Local government council in Hong Kong

The Tsuen Wan District Council (荃灣區議會; noted as TW) is the district council for the Tsuen Wan District in Hong Kong. It is one of 18 such councils. The Tsuen Wan District Council currently consists of 22 members, of which the district is divided into two constituencies, electing a total of 4 members, 8 district committee members, 8 appointed members, and 2 ex officio members who is the Tsuen Wan and Ma Wan rural committee chairmen. The latest election was held on 10 December 2023.

==History==
The Tsuen Wan District Council was established on 1 April 1981 under the name of the Tsuen Wan District Board as one of the eight New Territories District Boards as the result of the colonial Governor Murray MacLehose's District Administration Scheme reform. However, it was regarded as among the oldest District Boards since its precursor, the Tsuen Wan New Town Recreation and Amenities (Advisory) Committee, was founded in March 1976 which gave rise to the Tsuen Wan District Advisory Board in 1977 and was retitled the Tsuen Wan District Board in 1981. The District Board was partly elected with the ex-officio Regional Council members and Tsuen Wan and Ma Wan Rural Committees' chairmen, as well as members appointed by the Governor until 1994 when last Governor Chris Patten refrained from appointing any member.

The Tsuen Wan District originally included also today's Kwai Tsing District until 1985 when a new District Board was set up for Kwai Chung and Tsing Yi due to its large population. The Tsuen Wan District Board became Tsuen Wan Provisional District Board after the Hong Kong Special Administrative Region (HKSAR) was established in 1997 with the appointment system being reintroduced by Chief Executive Tung Chee-hwa.
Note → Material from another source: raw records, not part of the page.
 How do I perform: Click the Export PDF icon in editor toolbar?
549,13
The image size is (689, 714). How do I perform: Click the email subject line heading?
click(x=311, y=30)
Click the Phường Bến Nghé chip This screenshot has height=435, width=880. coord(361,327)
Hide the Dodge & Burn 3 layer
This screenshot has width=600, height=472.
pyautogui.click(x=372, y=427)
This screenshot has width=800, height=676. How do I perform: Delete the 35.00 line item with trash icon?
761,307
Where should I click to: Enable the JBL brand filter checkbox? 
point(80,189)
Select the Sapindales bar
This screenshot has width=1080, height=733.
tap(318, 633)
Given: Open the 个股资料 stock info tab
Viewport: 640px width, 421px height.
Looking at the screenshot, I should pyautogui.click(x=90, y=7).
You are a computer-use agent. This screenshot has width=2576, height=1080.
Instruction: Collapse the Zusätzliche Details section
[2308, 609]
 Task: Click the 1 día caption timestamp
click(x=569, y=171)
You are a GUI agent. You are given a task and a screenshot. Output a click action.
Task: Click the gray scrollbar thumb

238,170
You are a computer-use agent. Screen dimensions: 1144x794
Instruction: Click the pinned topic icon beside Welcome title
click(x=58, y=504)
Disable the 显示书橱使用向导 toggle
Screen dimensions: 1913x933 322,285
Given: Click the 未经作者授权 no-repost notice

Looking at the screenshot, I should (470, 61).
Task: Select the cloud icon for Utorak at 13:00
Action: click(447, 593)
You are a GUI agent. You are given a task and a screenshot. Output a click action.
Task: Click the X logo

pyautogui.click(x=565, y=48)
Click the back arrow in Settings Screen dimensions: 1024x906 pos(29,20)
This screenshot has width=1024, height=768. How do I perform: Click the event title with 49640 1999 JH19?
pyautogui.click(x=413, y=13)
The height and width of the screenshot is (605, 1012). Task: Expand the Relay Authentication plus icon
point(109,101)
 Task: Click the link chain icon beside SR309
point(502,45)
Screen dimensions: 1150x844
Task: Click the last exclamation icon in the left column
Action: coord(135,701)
The current Tsuen Wan District Council was established on 1 January 2000 after the first District Council election in 1999. The appointed seats were abolished in 2015 after the modified constitutional reform proposal was passed by the Legislative Council in 2010.

The Tsuen Wan District Council has been dominated by the conservative independents. Former Democratic Party Legislative Councillor Albert Chan also had a long base in the district before he gave up his seat to contest in Tuen Mun against Democrat chairman Albert Ho for the People Power. As the Democratic Party's influence slowly declined and received their territory-wide defeat in the 2007 election, the Democratic Alliance for the Betterment and Progress of Hong Kong (DAB) gradually became the largest party in the council, returning its long-time district councillor Chan Han-pan to the Legislative Council since 2012. The Civic Party has also been established its base in Lei Muk Shue with veteran councillor Sumly Chan, while New People's Party (NPP) Michael Tien also set a foothold at the Discovery Park since 2011, until he quit the NPP in 2016.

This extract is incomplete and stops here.